I’ve been wanting to make truffles for a while now… specifically these because I love pumpkin so much. I’m not really sure why, but melting/tempering white chocolate sucks… I think it has something to do with the higher milk and sugar content, which means it burns more easily… who knows, maybe it’s just me, but every time I’ve done it in the past it always melts nicely and then starts to clump up right away. Hence, I did not want my truffles looking less like those perfect little spheres you find in Godiva boxes and more like crumbled bits of the Parthenon. I had also seen a recipe for white chocolate peanut butter cups somewhere, so I figured it would be easier to do the pumpkin pie truffle recipe in PB cup form. Nope, I was wrong… it was just as much of a pain in the ass as dipping truffles would have been, especially the part where you have to “paint” the white chocolate inside the lining of the mini muffin foils (art project?). And I still had trouble melting the chocolate and had to run out and grab another bag of chips, which, opting for a better quality brand this time (using Trader Joe’s as opposed to the crap Nestle “Toll House” puts out) made a HUGE difference.

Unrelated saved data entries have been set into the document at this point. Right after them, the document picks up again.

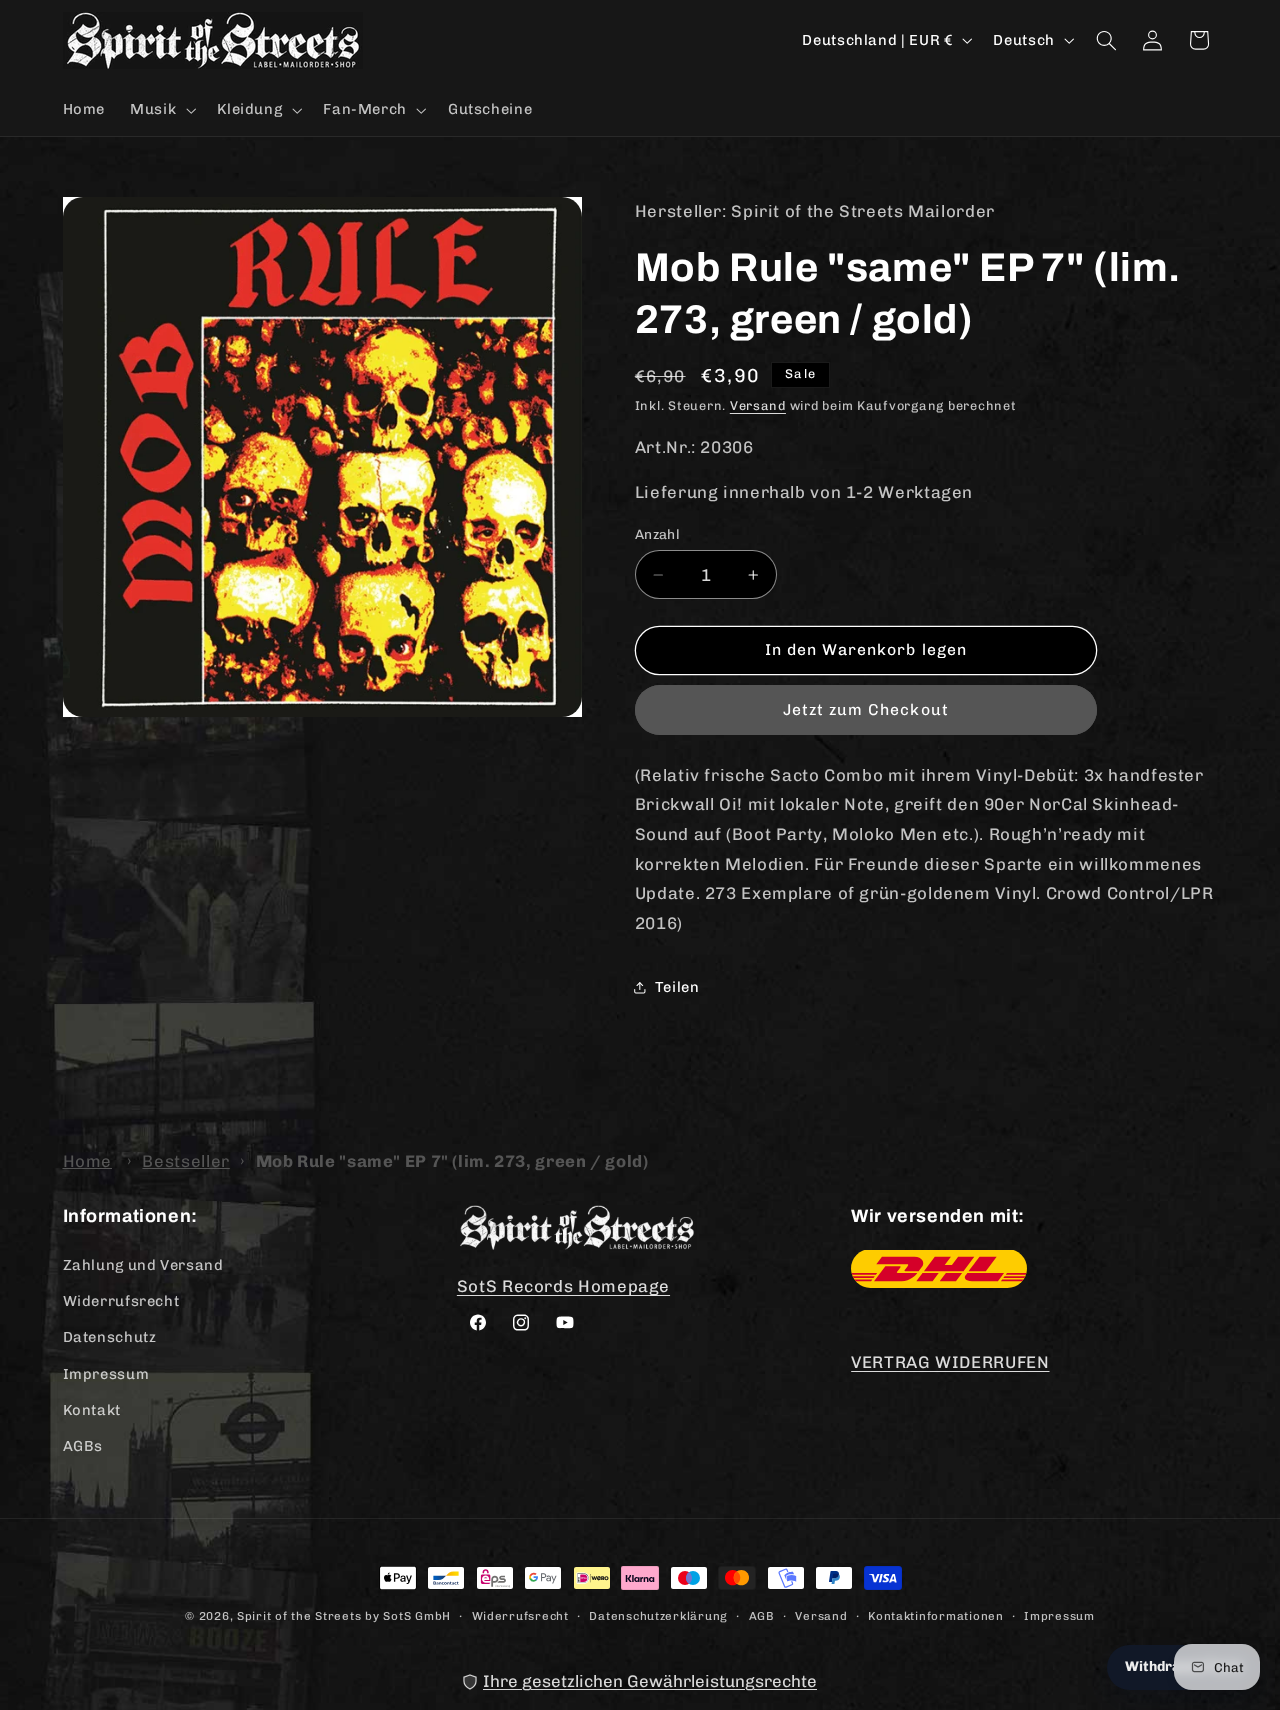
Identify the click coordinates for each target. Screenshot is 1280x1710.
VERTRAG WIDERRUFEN (950, 1362)
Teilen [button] (677, 987)
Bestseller (185, 1161)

I definitely suggest using good quality white chocolate if you’re making these, not only cause it melts better, but because it tastes better too (cause let’s face it, white chocolate is never THAT great… not compared to dark anyway).
Anyway, I digress… despite the hassle, my pumpkin pie white chocolate cups turned out super yummy and were definitely worth all the anger I displaced on the white chocolate. I’ll probably never make them again though, haha. Thanksgiving is a special occasion, so it calls for such things. Next special occasion I make them for will have to be a paid one
White Chocolate Pumpkin Pie Cups (adapted from the truffle recipe I linked to above)

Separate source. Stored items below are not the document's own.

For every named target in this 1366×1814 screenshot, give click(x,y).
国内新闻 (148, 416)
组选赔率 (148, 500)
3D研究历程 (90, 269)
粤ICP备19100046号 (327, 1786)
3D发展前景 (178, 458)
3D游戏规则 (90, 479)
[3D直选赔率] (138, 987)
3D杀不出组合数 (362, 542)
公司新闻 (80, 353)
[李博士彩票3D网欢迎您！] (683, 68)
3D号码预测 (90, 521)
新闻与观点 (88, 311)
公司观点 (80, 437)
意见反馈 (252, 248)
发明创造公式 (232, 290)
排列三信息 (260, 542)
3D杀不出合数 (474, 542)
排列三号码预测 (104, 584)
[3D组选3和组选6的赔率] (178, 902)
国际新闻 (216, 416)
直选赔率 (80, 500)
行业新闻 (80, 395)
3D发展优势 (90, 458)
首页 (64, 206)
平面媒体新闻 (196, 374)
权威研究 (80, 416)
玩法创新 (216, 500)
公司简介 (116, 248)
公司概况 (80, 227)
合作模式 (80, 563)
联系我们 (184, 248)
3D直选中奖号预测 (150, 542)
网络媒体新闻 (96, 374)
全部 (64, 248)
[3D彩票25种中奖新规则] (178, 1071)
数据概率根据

• 1/2 cup white chocolate chips
• 1/2 cup pumpkin purée
• 3/4 cup finely ground gingersnap cookie crumbs
• 3/4 cup graham cracker crumbs
• 2 tbsp. confectioner’s sugar
• 3/4 tsp. ground cinnamon
• 1/4 tsp. each of ground nutmeg, cloves, and ginger
• 4 oz. cream cheese, softened
• Optional garnish: chopped pecans, cinnamon sugar, pumpkin pie spice, remaining cookie crumbs, etc.
As for the white chocolate you will need for the outside coating, I honestly have no idea how much is appropriate because I messed up so many times. I’m gonna guess-timate and say… 20 oz?? It depends on how many cups you wanna make I suppose… my batch yielded 16. And make sure it’s uniformly chopped or in chip form. Oh and of course you’re gonna need a bunch of those 2-inch aluminum foil mini muffin liners!
(1) To melt the chocolate, put it in a heat-proof bowl placed over a medium saucepan filled with about an inch or two of simmering water (make sure you bring it to a boil first, then reduce the heat). Keep stirring the chocolate until it’s completely melted, then turn off the heat and remove the bowl to a heat-proof surface.
(2) Using a small spoon, “paint” the inside of the muffin liners with the melted white chocolate. The layer of chocolate should be thick enough that you can’t see through it, but thin enough so that the liners still hold upright and intact. You will not use all of the white chocolate, so set it aside for topping the cups later. Place the cups on a tray and stow away in the fridge for about 30 minutes so that they can cool and harden completely.
(3) To make the truffle filling, melt the 1/2 cup white chocolate chips the same way as done in the first step. Once melted completely, turn off the heat, set aside to cool a bit, then add the pumpkin, cookie crumbs, confectioner’s sugar, spices, and cream cheese. Mix well until completely blended and smooth. You might want to keep it in the fridge for a bit while waiting for the chocolate in the liners to set, especially if it’s super runny.
(4) Once the chocolate cups have hardened, take them out of the fridge and spoon the pumpkin mixture into each one evenly, smoothing out the tops to create an even surface. If the remaining chocolate has hardened too much, just repeat the first step to remelt it. Evenly divide this remaining chocolate amongst the filled cups, smoothing the tops to make sure the chocolate reached all the way over to the edges in order to “seal” the cups. Top with any kind of garnish you’d like, or just leave ‘em plain.
(5) Chill in the refrigerator until set, about 1-2 hours. Unwrap them bad boys and enjoy! If you don’t share them or eat them all, store them in an air-tight container in the fridge.